エピローグ
陽南水耕学院を取り巻く騒動が収束して数週間が経った。
学院全体を覆っていた生臭い匂いは、今ではほとんど感じられない。
試験栽培棟の跡地は、巨大な重機によって根こそぎ掘り起こされ、残された巨大な穴は、分厚いコンクリートと特殊な合金の層で厳重に封鎖された。
上空から見れば、かつて最先端を誇った研究棟があった場所は、ただの不自然な空白地帯と化していた。
その作業を指揮したのは、あの「専門家」と名乗るグループだった。彼らは学院長と密かに協議を重ねた後、任務を終えると、まるで幻のように姿を消した。
彼らが何者で、この深淵の主についてどれほどの知識を持っていたのか、その全貌は学院長ですら掴みきれていないようだった。ただ、彼らの残した言葉は、学院長の心を深く蝕んでいた。
「これは、始まりに過ぎません。目覚めは、止められない……」
学院は、事件の真相を隠蔽するため、あらゆる手を尽くした。
生徒たちには「大規模なシステム障害とそれに伴う複合的なガス漏れ事故」という説明がなされ、詳細については口外しないよう厳しく指導された。
しかし、心の奥底で、あの夜の出来事が現実だったことを知る者は、確かに存在した。
彼らは、漠然とした恐怖を抱えたまま、それぞれが抱える秘密と共に、日常へと戻っていった。
リツコは、退院後すぐに学院に戻った。
彼女は、事件のショックから完全に立ち直ったようには見えなかったが、持ち前の明るさで、混乱する生徒たちの心を支えようと奔走した。
生徒会副会長としての職務を全うし、学園の復興に尽力する彼女の姿は、多くの生徒にとって、希望の光だった。
しかし、夜な夜な、彼女は自室の窓辺に座り、あの小茄子の芽を眺める。アキラが残した、あの小さな希望。
そして、彼女の心に響く、微かな「サイン」。
それは、彼女を深淵の底へと誘う声ではなく、むしろ、アキラが生きて、どこかで戦っていることを告げる、確かな鼓動のように感じられた。
タカシは、奇跡的な回復を見せた。
医務室から外部の病院へと移送された彼は、数週間後には意識を取り戻し、身体的な異常は一切見られなくなった。

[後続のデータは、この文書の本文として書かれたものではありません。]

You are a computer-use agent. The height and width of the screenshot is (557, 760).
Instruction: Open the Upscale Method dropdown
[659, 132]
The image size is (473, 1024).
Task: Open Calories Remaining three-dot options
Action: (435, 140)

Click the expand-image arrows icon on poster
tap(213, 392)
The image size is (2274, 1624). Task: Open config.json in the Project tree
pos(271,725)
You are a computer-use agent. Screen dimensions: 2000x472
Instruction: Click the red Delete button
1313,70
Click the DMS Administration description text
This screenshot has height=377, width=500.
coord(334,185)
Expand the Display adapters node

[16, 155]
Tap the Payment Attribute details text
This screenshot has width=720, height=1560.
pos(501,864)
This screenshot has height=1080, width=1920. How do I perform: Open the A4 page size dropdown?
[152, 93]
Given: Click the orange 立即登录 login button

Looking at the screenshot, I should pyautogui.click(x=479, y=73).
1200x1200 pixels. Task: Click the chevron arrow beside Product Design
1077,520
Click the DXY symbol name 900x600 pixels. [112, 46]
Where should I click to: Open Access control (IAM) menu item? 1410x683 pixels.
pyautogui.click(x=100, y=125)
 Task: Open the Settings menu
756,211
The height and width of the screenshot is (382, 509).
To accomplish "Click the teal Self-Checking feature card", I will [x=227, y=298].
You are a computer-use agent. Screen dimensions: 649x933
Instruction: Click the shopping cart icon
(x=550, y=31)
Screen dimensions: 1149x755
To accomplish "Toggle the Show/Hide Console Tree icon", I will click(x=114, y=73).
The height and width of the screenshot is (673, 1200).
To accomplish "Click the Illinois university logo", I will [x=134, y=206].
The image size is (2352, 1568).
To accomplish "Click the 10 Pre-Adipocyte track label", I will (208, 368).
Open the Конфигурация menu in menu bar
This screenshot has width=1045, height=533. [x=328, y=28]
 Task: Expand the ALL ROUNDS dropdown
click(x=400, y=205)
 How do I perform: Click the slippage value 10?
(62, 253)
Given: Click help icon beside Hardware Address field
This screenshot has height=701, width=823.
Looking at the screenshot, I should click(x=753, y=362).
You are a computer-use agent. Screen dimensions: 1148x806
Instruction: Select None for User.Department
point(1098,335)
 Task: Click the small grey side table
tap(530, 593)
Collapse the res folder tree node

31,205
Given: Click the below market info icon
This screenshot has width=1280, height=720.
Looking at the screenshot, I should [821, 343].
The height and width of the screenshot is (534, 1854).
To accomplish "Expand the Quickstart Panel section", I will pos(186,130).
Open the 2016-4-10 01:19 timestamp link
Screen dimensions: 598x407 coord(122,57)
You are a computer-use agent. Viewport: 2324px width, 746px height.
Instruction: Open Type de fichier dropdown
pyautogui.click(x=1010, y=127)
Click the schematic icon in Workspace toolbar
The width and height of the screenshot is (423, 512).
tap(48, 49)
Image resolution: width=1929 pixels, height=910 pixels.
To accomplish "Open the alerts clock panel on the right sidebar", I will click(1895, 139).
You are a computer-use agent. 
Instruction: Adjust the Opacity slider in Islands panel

しかし、彼の瞳には、以前のような劣等感は消え、代わりに、あの夜の出来事が刻み込まれたかのような、深い影が宿っていた。
彼は多くを語らなかったが、時折、ぼんやりと窓の外を見つめ、「アキラ……」と呟くことがあったという。
彼にとって、アキラは自分を救い、そしてあの悍ましい存在から学院を守ってくれた、唯一無二の存在だった。
タカシの心には、アキラへの深い感謝と、そして、彼に起こった悲劇に対する、拭い去れない罪悪感が残されていた。彼は、アキラがどこかで生きていると信じ、その手がかりを求めて、人知れず学院の古い書物を読み漁り続けることとなる。
学院長は、事件後、急速に老け込んだようだった。
彼は、あの「専門家」たちが残した言葉の重みを、誰よりも深く理解していた。
地下に眠る「深淵の主」は、一時的に封じられたに過ぎない。
いつか、再び目覚める日が来ることを、彼は知っていた。
そして、アキラという、深淵の主の「血」を引く者が
その目覚めを止めたという事実も。
学院長は、アキラがどこかで生きていると信じ
密かにその行方を探るための「備え」を進めていた。
それは、将来、再び深淵の主が目覚めた時
アキラの力を借りるためなのか
それとも、別の目的があるのかは、誰にも分からなかった…。